**TASK REQUIREMENTS**
Please pick out each line in the listing below that contains the word "cart", and copy those lines.

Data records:

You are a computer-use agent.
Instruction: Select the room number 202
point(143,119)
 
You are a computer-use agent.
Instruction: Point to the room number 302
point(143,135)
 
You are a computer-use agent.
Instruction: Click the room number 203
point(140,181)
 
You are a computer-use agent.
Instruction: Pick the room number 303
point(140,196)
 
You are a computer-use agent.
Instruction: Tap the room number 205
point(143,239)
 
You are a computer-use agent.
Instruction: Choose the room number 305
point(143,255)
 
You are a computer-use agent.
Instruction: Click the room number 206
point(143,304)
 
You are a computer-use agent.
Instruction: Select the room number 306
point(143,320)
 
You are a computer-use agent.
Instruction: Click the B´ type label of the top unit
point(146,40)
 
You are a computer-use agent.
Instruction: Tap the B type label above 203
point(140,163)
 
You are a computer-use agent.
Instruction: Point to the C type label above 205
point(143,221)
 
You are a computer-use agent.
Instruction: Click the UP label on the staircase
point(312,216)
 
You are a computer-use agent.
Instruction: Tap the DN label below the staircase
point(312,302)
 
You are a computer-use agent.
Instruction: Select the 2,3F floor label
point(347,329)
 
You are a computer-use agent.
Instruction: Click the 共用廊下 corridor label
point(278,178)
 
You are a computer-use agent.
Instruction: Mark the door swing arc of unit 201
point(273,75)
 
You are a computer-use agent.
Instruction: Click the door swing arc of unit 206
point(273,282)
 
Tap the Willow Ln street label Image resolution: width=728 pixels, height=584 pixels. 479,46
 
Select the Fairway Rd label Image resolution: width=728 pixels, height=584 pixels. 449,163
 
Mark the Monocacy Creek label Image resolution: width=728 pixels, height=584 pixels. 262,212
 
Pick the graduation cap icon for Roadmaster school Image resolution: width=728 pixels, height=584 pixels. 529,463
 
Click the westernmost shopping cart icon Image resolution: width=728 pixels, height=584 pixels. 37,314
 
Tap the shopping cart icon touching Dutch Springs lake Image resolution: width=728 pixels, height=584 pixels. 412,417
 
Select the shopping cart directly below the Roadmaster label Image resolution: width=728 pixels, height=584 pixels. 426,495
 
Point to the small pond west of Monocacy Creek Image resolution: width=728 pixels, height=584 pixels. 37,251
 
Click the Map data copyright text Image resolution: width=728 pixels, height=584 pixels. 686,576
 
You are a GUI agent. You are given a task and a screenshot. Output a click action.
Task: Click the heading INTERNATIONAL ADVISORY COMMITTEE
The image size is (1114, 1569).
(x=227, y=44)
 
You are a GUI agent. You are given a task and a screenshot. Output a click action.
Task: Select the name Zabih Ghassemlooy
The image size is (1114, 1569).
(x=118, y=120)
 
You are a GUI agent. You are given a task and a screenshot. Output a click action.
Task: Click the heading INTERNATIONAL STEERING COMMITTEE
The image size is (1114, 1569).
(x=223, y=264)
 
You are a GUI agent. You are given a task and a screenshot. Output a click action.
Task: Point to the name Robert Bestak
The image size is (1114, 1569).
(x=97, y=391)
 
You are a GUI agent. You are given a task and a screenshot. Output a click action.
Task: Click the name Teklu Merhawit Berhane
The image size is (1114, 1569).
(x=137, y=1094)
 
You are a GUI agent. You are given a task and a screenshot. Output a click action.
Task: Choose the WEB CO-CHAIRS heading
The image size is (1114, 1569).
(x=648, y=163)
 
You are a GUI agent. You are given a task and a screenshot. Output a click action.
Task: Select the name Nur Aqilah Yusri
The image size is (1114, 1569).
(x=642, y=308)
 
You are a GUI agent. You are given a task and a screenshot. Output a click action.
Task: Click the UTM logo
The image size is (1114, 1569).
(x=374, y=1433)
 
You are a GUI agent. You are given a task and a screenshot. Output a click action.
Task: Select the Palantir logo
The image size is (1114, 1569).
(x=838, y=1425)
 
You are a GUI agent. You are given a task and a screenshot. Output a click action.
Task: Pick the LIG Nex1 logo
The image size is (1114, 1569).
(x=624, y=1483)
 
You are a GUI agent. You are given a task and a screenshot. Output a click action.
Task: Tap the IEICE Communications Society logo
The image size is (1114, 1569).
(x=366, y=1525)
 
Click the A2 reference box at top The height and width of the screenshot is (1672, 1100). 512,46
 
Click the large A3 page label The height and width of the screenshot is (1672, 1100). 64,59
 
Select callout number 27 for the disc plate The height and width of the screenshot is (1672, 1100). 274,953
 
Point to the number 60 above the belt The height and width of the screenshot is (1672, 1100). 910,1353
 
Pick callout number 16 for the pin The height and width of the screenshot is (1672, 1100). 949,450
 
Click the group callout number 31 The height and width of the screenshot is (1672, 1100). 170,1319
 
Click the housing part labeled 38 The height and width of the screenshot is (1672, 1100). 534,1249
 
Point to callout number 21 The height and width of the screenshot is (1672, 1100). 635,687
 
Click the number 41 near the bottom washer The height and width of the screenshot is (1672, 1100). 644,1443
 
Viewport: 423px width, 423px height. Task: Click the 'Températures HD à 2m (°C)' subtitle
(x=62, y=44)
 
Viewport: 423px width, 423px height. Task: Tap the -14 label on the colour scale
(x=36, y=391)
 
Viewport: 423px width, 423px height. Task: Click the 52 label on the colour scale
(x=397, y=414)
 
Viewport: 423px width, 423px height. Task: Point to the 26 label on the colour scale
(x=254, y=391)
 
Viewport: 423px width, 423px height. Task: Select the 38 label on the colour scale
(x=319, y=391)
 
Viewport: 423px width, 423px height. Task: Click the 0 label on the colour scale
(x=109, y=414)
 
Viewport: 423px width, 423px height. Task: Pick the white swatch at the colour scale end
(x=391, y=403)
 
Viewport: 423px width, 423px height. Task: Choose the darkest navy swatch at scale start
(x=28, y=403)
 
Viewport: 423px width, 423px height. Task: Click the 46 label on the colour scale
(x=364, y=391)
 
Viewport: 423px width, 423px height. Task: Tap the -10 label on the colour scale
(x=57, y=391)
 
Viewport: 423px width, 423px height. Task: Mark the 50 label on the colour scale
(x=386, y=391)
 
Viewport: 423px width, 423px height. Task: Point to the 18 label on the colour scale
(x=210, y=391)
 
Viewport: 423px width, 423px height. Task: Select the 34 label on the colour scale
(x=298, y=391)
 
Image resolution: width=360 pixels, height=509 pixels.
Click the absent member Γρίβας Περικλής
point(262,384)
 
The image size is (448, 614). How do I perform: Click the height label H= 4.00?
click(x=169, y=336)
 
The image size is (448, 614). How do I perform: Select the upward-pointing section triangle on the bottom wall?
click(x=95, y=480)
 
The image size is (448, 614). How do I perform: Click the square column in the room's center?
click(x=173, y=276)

**REPLY**
Click the westernmost shopping cart icon Image resolution: width=728 pixels, height=584 pixels. 37,314
Tap the shopping cart icon touching Dutch Springs lake Image resolution: width=728 pixels, height=584 pixels. 412,417
Select the shopping cart directly below the Roadmaster label Image resolution: width=728 pixels, height=584 pixels. 426,495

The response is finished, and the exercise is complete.